Your instructions: For this exercise, an exact copy is needed of only the lines from the one containing "You are a GUI" through the end of the data, with pictures left out.

Material for this task:
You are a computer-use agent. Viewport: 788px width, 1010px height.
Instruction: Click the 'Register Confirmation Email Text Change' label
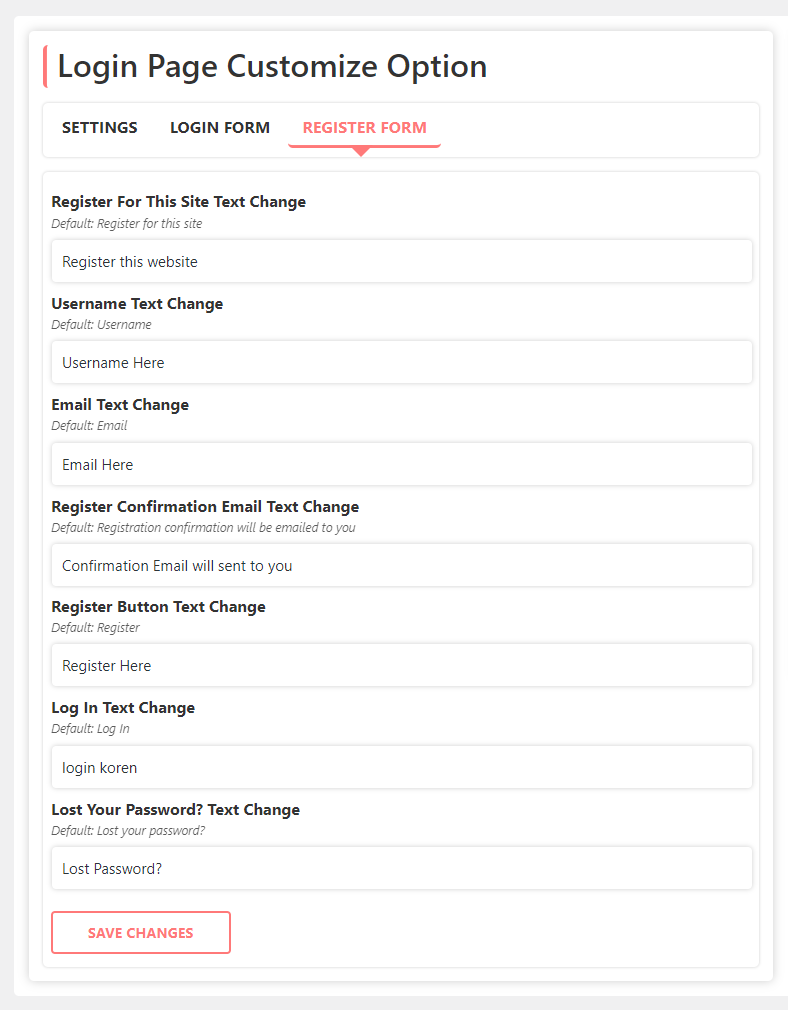[x=205, y=507]
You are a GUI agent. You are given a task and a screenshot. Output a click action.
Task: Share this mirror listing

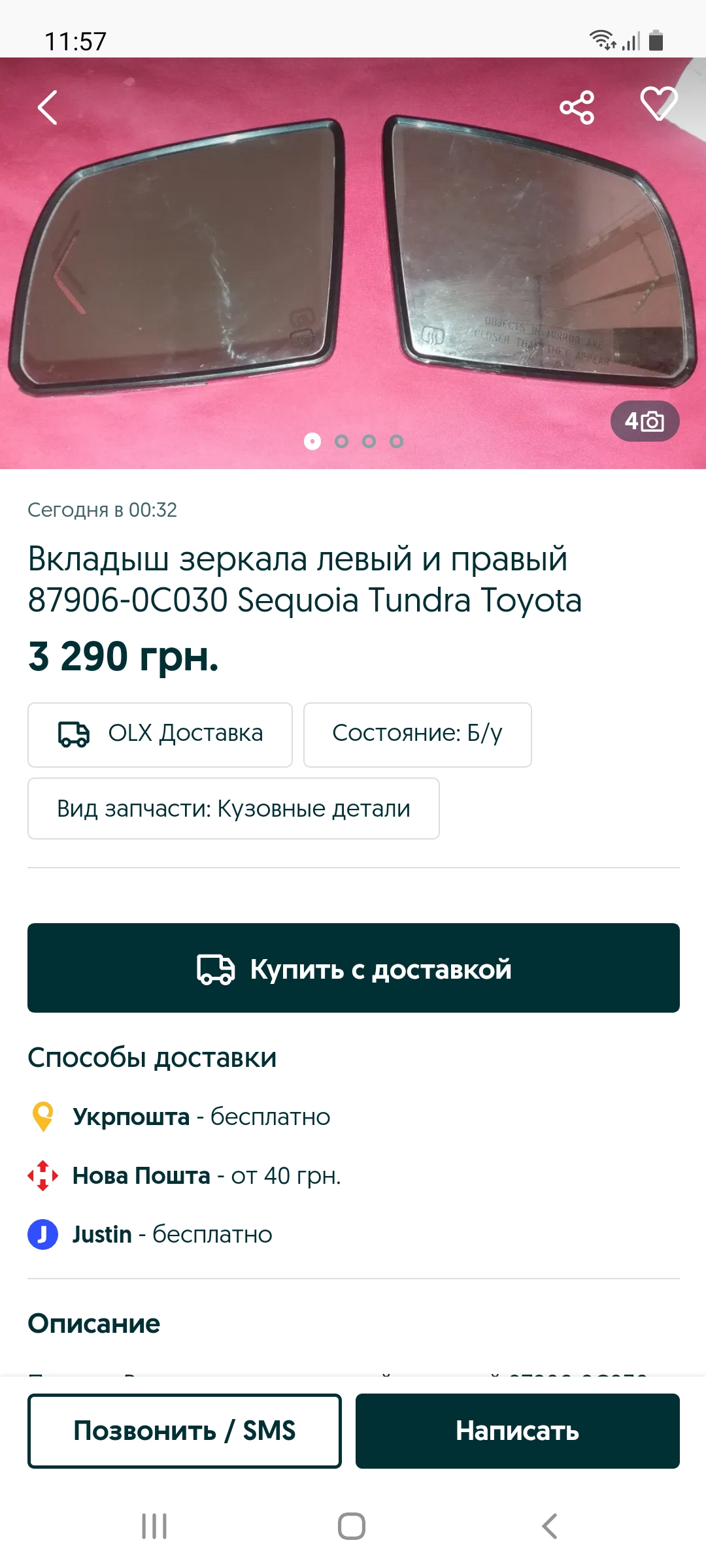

Answer section:
You are a GUI agent. You are given a task and a screenshot. Output a click action.
Task: Share this mirror listing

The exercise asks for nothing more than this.